Interesting ,Zip- I wish I really understood the detail 😉
A while back, you posted a list of UL Meds and mine Sulfinpyrazone was 2nd last in favour listing. Why was this? -and can you expand on it's action too, please.[Maybe a new thread?]
It seems very effective at lowering SUA to the right ball park [3-4mg/dl in my case at moderate dose [200mg]. .
I started it a few days after the AP rebound attack, with little further flaring
Did 4 miles walk yesterday- with just a mild soreness.
Apart from my liver feeling it a bit [Blilirubin drifting up slowly] and the skin sensitivity mentioned elsewhere, it seems less intrusive than AlloP- which I did feel rather wierd on, tbh.
I noticed a similar effect on AlloP before I stopped it. I wasn't sure that it was the cause, Zip thought not- but after 2 weeks on Sulfinpyrazone I have it back again. Hot/tinglely hands and feet soles, and when I do a UA test, little beads of sweat appear after the alcohol wipe has dried. not my normal thing.
I suspect it may reduce later on- Veg Guy had a lot ot similar reactions over some months , I recall- on using AP.
I think it's the bodies way of handling the 'forced down' urate, maybe the skin acidity is driven up [already a naturally acid place] to elininate acid and this causes irritation.
Nothing like experience- keep us posted!
I don't mind trying meds, but as you say, they can be hard going.
I've never tried celery seeds, but if they are that good- maybe, with low dose UL meds, they could be a plus?
I hope I'm not sounding like Pavlovs' dog , but knees [especially difficult to treat] always get me slavering aobout psuedo Gout, caused by excess Calcium, rather than uric acid.
This is as painful and rather more intractable than gout from all accounts. I've talked to people in the surgery about this and it's easily missed.There is treatmenr for it, but I can't remember how easy blood diagnosis is.
Maybe you could raise the prospect of Psuedogout with your Dr?
One reading of SUA given does not make or break gout diagnosis to me.
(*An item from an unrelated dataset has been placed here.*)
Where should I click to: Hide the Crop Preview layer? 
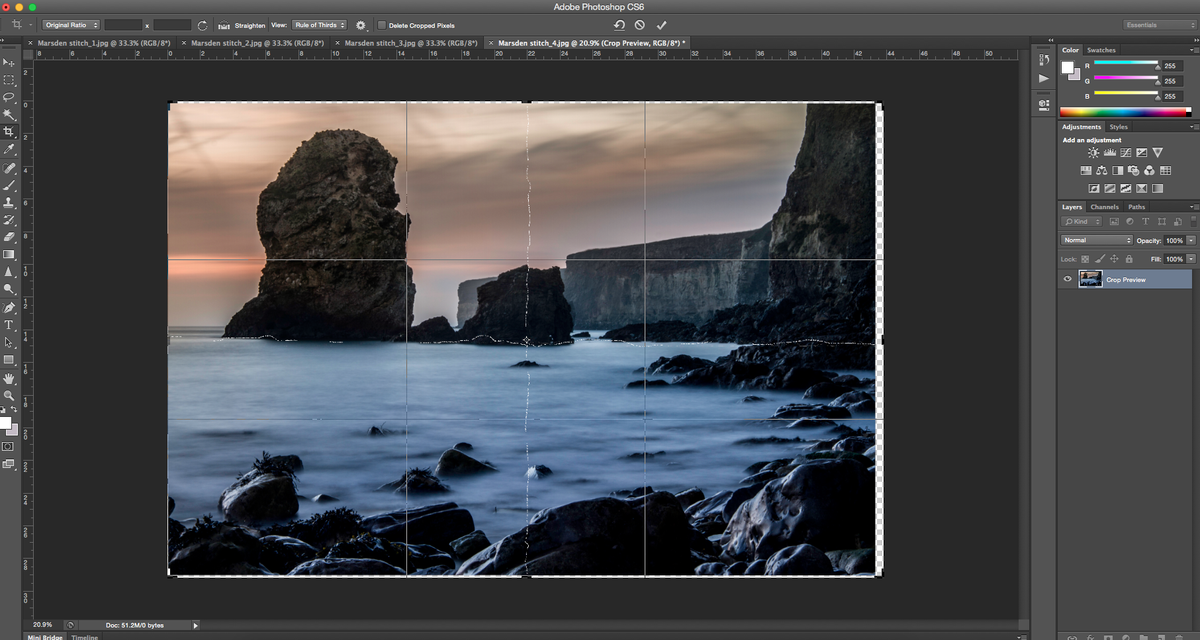1068,279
It's well known levels vary- and lower during attacks.
It sounds like another case of joint symptoms [no pun intended ] where gout in the equation just seems fllip medics imaginations into neutral. It does sound like the lower limb problems have resolved under ULMeds treatment, which is positive.
If your surgeon has seen inside your knee he must be able to advise on a follow up, surely?
As Zip says, an MRI is a lot easier, if far from cheap.
I've seen this advertised and wondered about it too.
My first reaction is that the shells don't contain the protein tissue that would affect gout. Calcium would be the main elememt, I would think- and many other minerals. Depends, then , on purity as well as provenence.
It's often a case of trying it out, and then reporting back.
Food intake is still down to the user- just! [Codix Alimentarius]
Ekes- Colchicine is pretty well specific for gout- probably if it didn't work you may not have gout.
If your medics are wary of intrusive treatments you may not have taking enough at the right time.
It's not a painkiller anyway, except indirectly, via reduction in immune response to high SUA reactions which is part of the gout sequence.
On your other query, I use CoCodamol [Codeine+ Paracetamol] in the fizzy tabs- but low dose, 1/2 tab at a time due to its high sodium, and my BP.
To be straight- pain is your bodies way of telling you to stop what you're doing wrong- so rest is a good thing….also ensure adequate fluid intake and no alcohol.
The gout [or RA] has built up over a long time and, being hereditary, is not going to go away. Management is the key and lifestyle has a longer term benefit than plain meds, if adjusted correctly.[The body has a habit of adapting to many meds.]
The other thing to mention is that high SUA doesn't mean automatic gout- many people live with high SUA levels without a problem and further as Zip says- the toes and feet are pretty well always implicated in gout, initially.